Your objective —
Copy the stretch of the listing from "Select Permitir for" through "The width and", replacing "Select" with "Choose" and keeping all else the same. Omit the pictures from your copy.

Data section —
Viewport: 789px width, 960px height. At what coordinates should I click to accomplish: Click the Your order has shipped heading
...
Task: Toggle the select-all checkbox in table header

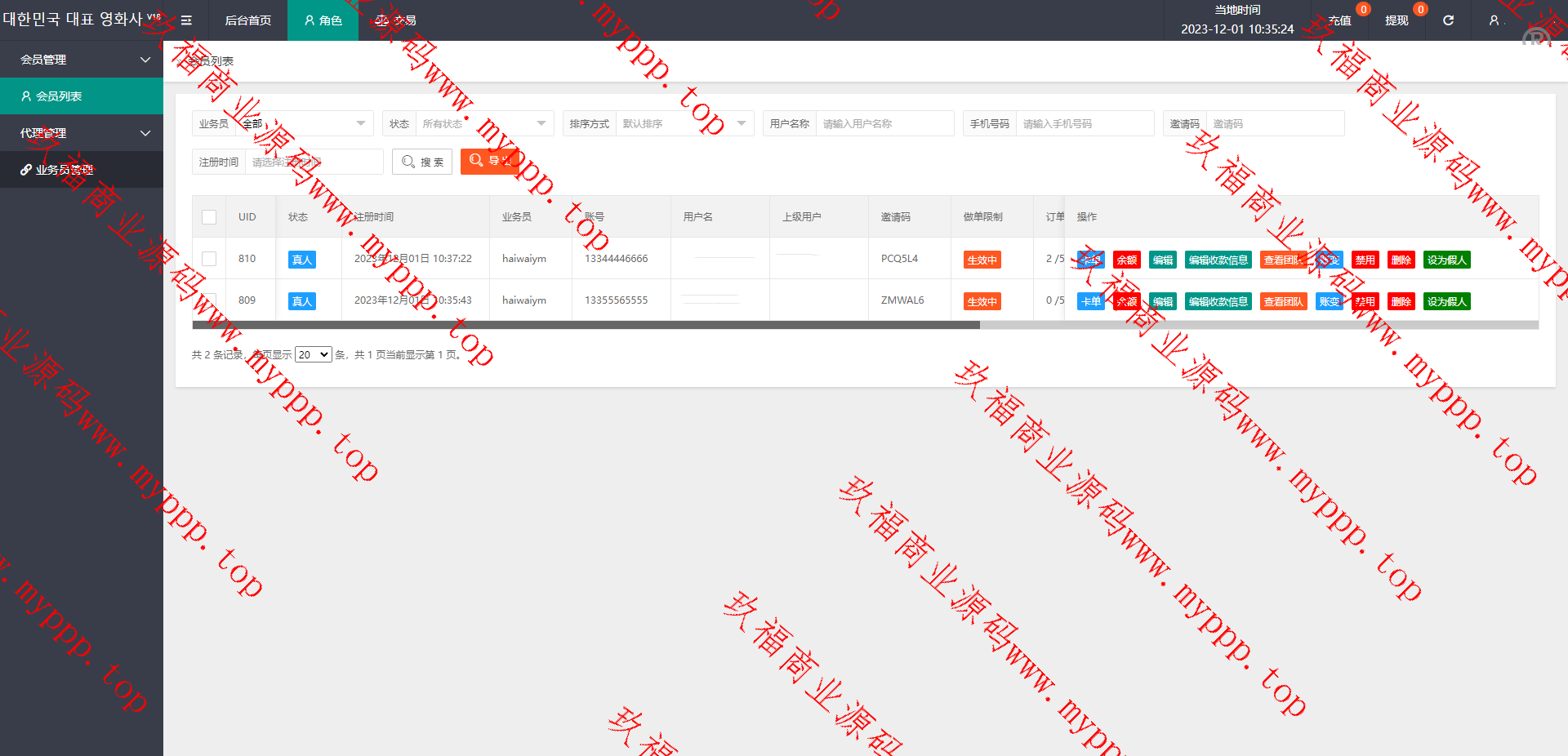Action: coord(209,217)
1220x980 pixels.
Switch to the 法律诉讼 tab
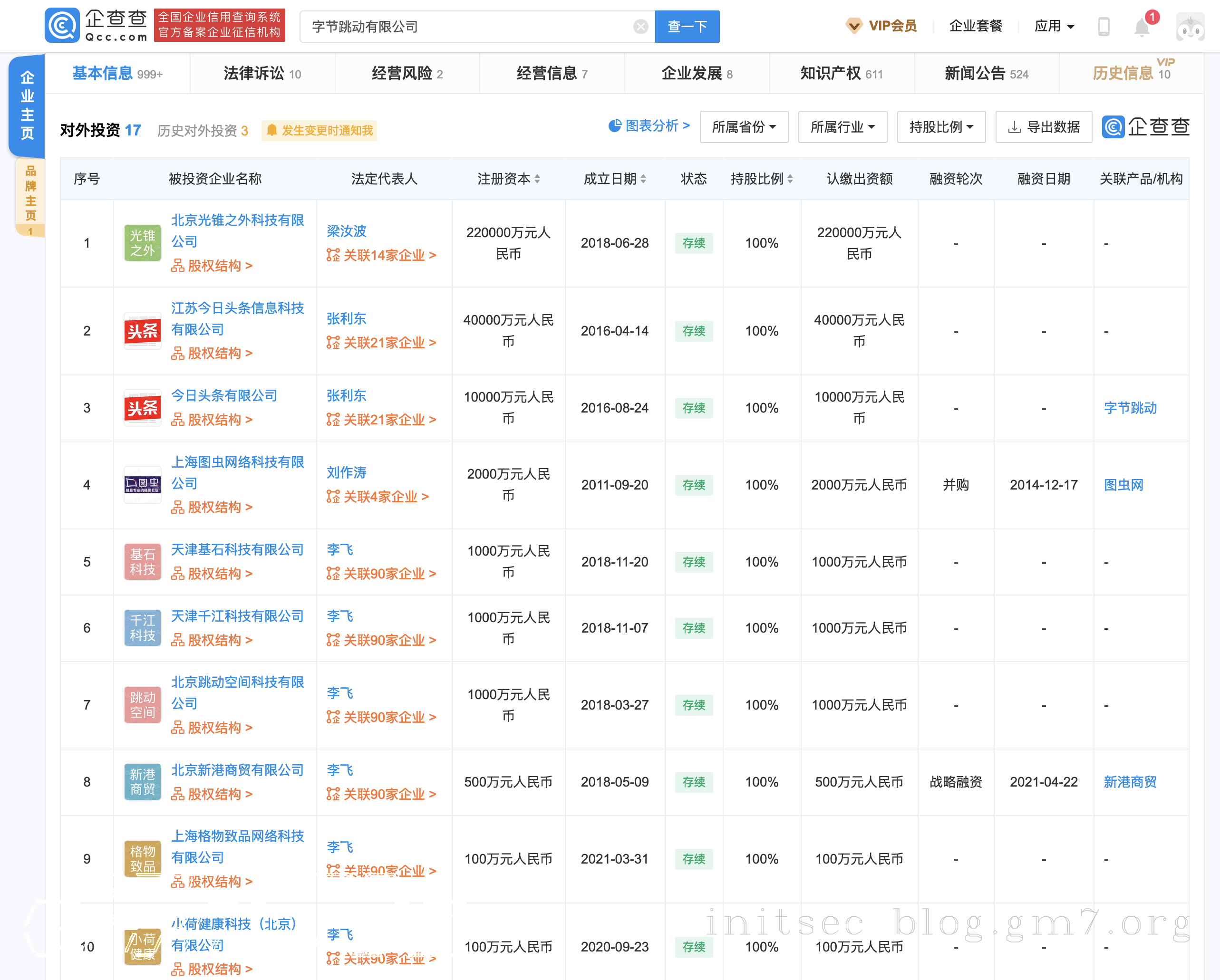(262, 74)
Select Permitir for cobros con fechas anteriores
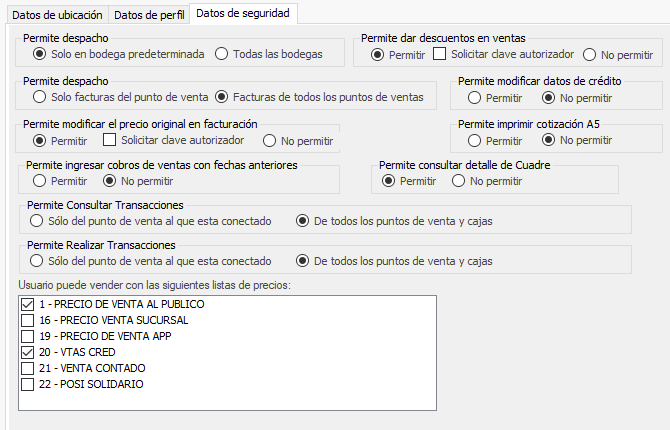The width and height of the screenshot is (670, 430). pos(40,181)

Response for this exercise —
Choose Permitir for cobros con fechas anteriores
The width and height of the screenshot is (670, 430). pos(40,181)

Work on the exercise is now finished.